Thursday, April 5, 2012

SUBASITA JAWA (3): KENTUT, BERAK DAN KENCING


Sumber tulisan ini adalah “Serat Subasita” karangan Ki Padmasusastra, Ngabehi Wirapustaka di Surakarta, tahun 1914. Apakah orang Jawa kira-kira 100 tahun yang lalu perilaku toiletnya masih amburadul sehingga dimasukkan dalam buku tentang sopan-santun, entahlah. Dalam penulisannya, ki Padmasusastra juga mengaitkan dengan perilaku orang Belanda pada saat itu

KENTUT

Kalau ada cangkriman: “Nembak mengisor kena mendhuwur” (nembak ke bawah kena di atas) tidak ada jawaban lain selain kentut. Kentut merupakan kebutuhan. Orang yang tidak bisa kentut akan berurusan dengan dokter, sementara orang yang “ngentutan” akan berurusan dengan “subasita” walaupun bisa lucu juga.

Kalau kita terpaksa “kebrojolan” kentut apalagi keluar bunyi, cepat-cepatlah mohon maaf pada teman di dekat kita. Jangan diam-diam saja. Mereka pasti memaafkan walaupun dalam hati berkata “asem kecut”. Wanita sering malu mengakui padahal kentut tidak membedakan gender.

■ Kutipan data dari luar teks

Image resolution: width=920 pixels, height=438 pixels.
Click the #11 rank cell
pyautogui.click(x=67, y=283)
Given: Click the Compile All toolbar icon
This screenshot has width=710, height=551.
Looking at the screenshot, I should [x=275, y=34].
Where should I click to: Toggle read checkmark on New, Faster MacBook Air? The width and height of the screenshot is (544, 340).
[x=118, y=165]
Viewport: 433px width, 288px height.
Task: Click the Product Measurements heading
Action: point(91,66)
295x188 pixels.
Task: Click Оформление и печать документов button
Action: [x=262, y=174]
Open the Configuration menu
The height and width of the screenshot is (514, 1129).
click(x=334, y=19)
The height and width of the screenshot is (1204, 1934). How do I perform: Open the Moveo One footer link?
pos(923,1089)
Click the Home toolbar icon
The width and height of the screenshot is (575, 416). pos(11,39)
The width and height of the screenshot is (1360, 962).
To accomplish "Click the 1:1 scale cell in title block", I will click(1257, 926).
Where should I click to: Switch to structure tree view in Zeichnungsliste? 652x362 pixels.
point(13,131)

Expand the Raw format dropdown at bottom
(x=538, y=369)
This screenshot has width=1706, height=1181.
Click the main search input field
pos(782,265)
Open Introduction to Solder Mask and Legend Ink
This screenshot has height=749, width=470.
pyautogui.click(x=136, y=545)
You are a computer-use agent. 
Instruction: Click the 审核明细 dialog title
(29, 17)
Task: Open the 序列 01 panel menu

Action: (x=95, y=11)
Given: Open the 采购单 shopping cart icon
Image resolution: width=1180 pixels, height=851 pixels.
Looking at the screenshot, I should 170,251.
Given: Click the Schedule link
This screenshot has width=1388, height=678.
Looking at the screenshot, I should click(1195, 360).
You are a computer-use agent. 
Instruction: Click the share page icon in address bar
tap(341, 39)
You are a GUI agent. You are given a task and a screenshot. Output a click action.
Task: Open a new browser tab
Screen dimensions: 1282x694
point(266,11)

Bangsa kita barangkali termasuk tukang kentut (mungkin pengaruh makanan kita) yang malu mengakui (padahal kentut kita amat bau apalagi kalau suka makan pete). Sehingga di internet banyak kita jumpai banyolan tentang kentut, salah satunya adalah ini:

Sikap dan perilaku orangdari berbagai negara kalau kentut: Orang Amerika bilang “Excuse me”; orang Inggris bilang “Pardon me”; Orang Singapura bilang “I am sorry”; orang Indonesia pasti bilang “Not me, not me”. lelucon bertopik kentut ini masih banyak di internet, silakan cari sendiri.

BERAK

Kebelet berak juga sesuatu yang tidak bisa ditahan. Dalam “subasita” Jawa termasuk tidak sopan, tetapi mau tidak mau, suka tidak suka, kalau sedang bertamu kita harus berterusterang, minta ijin dan mohon maaf pada tuan rumah. Bila kita menjadi tuan rumah harus cukup arif untuk memberi ijin. Oleh sebab itu WC kita harus selalu bersih. Sehingga kalau ada tamu kita tidak malu mempersilakan tamu kita untuk menggunakannya.

KENCING

Tatakrama Jawa masih membolehkan bila kita bertamu dan kebelet pipis, mohon ijin kepada tuan rumah untuk menggunakan kamar kecilnya. Walau demikian sedapat mungkin, sebelum bertamu kita selesaikan dulu urusan perkencingan ini sehingga tidak perlu mengganggu toilet yang empunya rumah.

Dikaitkan dengan tatakrama Belanda pada masa itu, masalah toilet adalah rahasia. Tidak ada orang Belanda pamit kencing. Jadi kita harus empan papan. Kalau bertamu ke rumah orang Belanda, ya jangan pamit kencing.

Rumus umum, kalau bertamu selain bawa oleh-oleh kalau bisa jangan meninggalkan kotoran di rumah yang kita datangi (IwMM)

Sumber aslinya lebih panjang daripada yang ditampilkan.